Normalize patient MRI scans with MRIcro and SPMwin

SPM for windows (SPMwin) is a freely available standalone implementation of SPM96. Unlike other versions of SPM, SPMwin does not require Matlab. Therefore the software is completely free and many users find the user interface friendlier than Matlab versions of SPM. However, the current release of SPMwin does not implement SPM99's ability to create object masks for normalization of patient scans (see the previous section for details). However, for the majority of patient scans, SPMwin can do a reasonable job of coregistration, with the caveat that the normalization should only include linear transformations. The nonlinear transformations will often distort patient scans in an attempt to eliminate the region of the lesion. See the section on linear and nonlinear transformationsfor more details on the advantages and disadvantages of applying nonlinear transformations to patient scans.

You will require SPMwin and MRIcro version 1.19 or later (to get the latest version of MRIcro, go to the MRIcro home page)

Stage 1: using MRIcro on a Windows PC:

  1. Open your scan and check the image orientation and the amount of neck presented in the image. The previous section explains this step in detail .
  2. Make sure that the 'origin' fields correctly designate the location of the Anterior Commissure. The previous section explains this step in detail .

Stage 2: Using SPMwin on a Windows PC:

  1. Run SPMwin. From the 'File' menu choose the 'new/normalization' command. Once you have told the computer how many scans you wish to normalize, you will see a window named 'spatial normalization' with the icon of a small book. Double click on the icon, you will see four small icons labelled 'template','image to estimate parameters' and 'image to normalize'.
  2. Double click on the template icon. Make sure that the listed template is the correct one for your patient's scan (e.g. if you are normalizing a T1 scan, make sure that the template is 'T1.hdr'). If it is incorrect, click on the filename and press delete, then drag and drop the correct template header to SPMwin's template icon.
  3. Drag and drop the patient scan's header file to both the 'image to estimate parameters' and 'image to normalize' icons.
  4. You may want to check the settings by choosing the 'settings' command from the 'calculate' menu. If so, make sure that 'sync' interpolation is selected in the 'general' tab. Makesure that the 'Number of nonlinear iterations' and 'Number of basis functions' are both set to zero (parameter estimation tab). Also check the reslicing dimensions in the 'reslicing' tab.
  5. Choose 'start' from the calculate menu. When the normalization is complete a new image file will be created, which will have the prefix 'n' (e.g. if your patient's scan had the name '12345.img', the normalized scan will be named 'n12345.img').

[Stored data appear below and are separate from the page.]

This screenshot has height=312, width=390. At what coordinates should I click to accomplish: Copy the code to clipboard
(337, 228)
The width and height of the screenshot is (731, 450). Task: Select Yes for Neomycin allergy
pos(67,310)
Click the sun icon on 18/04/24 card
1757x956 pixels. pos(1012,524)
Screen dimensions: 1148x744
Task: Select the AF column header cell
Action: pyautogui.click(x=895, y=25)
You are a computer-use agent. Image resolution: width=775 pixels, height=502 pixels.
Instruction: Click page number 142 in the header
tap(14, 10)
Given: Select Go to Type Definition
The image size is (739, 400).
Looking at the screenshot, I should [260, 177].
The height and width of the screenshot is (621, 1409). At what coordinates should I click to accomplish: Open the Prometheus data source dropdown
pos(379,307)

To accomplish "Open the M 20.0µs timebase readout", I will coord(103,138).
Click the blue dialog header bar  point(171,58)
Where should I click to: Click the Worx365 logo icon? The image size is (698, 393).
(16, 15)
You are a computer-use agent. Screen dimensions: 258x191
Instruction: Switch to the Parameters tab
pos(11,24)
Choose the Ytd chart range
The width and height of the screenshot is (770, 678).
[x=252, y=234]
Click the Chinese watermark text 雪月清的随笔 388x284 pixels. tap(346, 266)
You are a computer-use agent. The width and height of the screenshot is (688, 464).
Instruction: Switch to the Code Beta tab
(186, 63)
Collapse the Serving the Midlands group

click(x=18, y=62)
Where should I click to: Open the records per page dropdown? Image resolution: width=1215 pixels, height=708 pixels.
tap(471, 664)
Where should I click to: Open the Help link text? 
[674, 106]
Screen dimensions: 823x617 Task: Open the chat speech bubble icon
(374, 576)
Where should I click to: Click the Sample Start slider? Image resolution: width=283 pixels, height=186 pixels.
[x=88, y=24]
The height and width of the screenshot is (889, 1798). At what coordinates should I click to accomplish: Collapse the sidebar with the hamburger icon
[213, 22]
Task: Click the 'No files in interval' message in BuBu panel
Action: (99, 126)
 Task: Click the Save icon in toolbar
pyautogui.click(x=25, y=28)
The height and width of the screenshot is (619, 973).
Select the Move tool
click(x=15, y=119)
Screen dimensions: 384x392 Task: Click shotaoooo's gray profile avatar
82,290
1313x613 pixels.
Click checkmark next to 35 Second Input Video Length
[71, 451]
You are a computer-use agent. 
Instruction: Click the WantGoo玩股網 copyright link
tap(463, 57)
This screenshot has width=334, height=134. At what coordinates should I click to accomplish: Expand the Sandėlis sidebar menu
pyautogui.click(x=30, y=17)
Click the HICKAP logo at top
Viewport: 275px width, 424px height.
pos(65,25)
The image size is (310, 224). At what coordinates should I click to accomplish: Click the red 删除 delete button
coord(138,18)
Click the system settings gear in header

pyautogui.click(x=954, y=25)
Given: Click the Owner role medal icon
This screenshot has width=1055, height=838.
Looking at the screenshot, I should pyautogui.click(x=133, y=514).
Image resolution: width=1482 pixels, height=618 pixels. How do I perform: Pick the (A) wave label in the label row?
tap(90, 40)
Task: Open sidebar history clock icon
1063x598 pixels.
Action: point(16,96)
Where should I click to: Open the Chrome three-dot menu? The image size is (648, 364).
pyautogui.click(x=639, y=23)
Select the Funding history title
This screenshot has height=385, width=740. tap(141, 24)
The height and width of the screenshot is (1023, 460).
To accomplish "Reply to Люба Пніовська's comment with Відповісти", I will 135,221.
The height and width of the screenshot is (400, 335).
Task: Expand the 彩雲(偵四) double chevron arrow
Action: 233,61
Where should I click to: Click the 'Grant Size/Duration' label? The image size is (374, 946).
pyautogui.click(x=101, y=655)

Stage 3: using MRIcro on a Windows PC:

  1. Open the normalized scan (e.g. n12345.vhd and n12345.img). Press the floppy disk icon in the header informtion window to create an Analyze format header (n12345.hdr).
  2. Create region of interest that marks the region of the lesion (as described in the 'Create ROI' section). This region of interest should only include the regions of the lesion. Notice that the volume of the lesion is displayed in the region of interest panel. Make sure to save your ROI. You can now view the lesion from any view and get a good idea of the size/position of the lesion (all in standardized stereotactic space).

Creating multislice views

MRIcro allows you to quickly create 'multislice' images that show a number of preselected cuts from an scan. This can be useful for presenting similar slices from a number of patients. This section describes how to generate a multislice view.

  1. Open the image you wish to view by choosing "Open analyze format hdr+img". If you want to superimpose a region of interest [ROI, e.g. an outline of a lesion] there are two options. First, if the ROI has the same name as your image (e.g. the image is named "mr1.img" and the ROI is "mr1.roi", the ROI will have been opened automatically when you loaded the image. If the ROI has a different name, or if you want to superimpose multiple ROIs, select "Open ROIs..." from the 'ROI' menu. A dialog box will appear and you can control+click on each ROI you wish to open [e.g. for the tutorial, you can open "a.roi","b.roi" and "c.roi" simultaneously].
  2. Open the Etc menu's 'Option' window and select the slices that you want to view (these values are shown outlined by yellow in the figure below). You can display up to twelve slices, but if you wish to show fewer slices enter a zero into the unused fields. For this stage you must enter the slice number rather than the Talairach position (e.g. in the image that comes with this tutorial, Z of 0mm is on the 37th slice, so to show Z=0mm enter the number 37). An easy way to find the corresponding slice number is to show the projection view of an image. You can then adjust the slice number (using the boxes in the slice viewer panel) and see the corresponding Talairach coordinate (if the slice viewer's 'info' button is selected).
  3. I typically display axial slices 48, 56, 64, 72, 80, 88, 96, 104, 112, 122, and 132 (for normalized images with 1mm slices, like the image that is downloaded with this tutorial). These slices correspond to Talairach slices -24, -16, -8, 0, 8, 16, 24, 32, 40, 50, 60mm, which are common transverse slices.
  4. The options window has a number of additional settings that control the multislice view. Once you have selected your desired settings, press the 'OK' button. (MRIcro will remember your preferred settings, so you usually only have to set these up once). There are a number of options that you can choose:
  5. To generate a multislice view, click the multislice view in the Slice Viewer panel. You should see a multislice image similar to the one displayed below.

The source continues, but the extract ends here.